Figure 6. Alanine scanning results for the eight benchmark epitopes.

(A) Heatmaps showing the binding scores for the wild type peptide (left column) and all single-alanine mutants (columns labeled with the wild type sequence) in complex with each TCR (rows). Below each heatmap, the wild type pMHC crystal structure is shown with the peptide colored by the delta between mutant and wild-type repertoire-averaged binding scores. (B) Line plots of the delta between the mutant and wild-type repertoire-averaged binding scores reflect the predicted repertoire-level sensitivity to epitope mutations.

Figure 6—figure supplement 1. Comparison to experimental data on single TCRs binding altered peptide ligands.

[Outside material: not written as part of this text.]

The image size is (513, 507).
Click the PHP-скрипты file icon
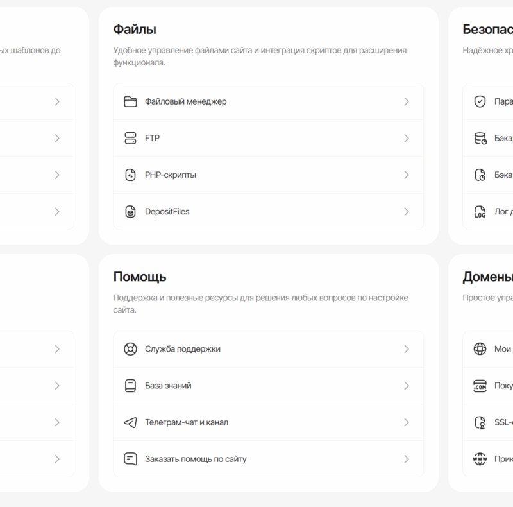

(A–B) Experimental binding affinities for the A6 and 1G4 TCRs were taken from Pettmann et al., 2021 Figure 1 source data, 'Bmax constrained' KD values. (A) Binding predictions generated without related templates show poor correlation with experiment (lower binding scores and lower KD values correspond to tighter binding, so we would expect to see a positive correlation). (B) Inclusion of related templates in the modeling pipeline leads to improved binding predictions. (C) Activation data for single-alanine mutants of the A*02:01 restricted M1₅₈ epitope were taken from Figure 4 (Berkhoff et al., 2005) and plotted against the repertoire-level binding score for the M1₅₈ epitope (GILGFVFTL) from our alanine scanning simulations (Figure 6). Here, we see the expected association between lower binding scores (i.e. stronger predicted binding) and higher levels of activation, though the correlation is relatively weak.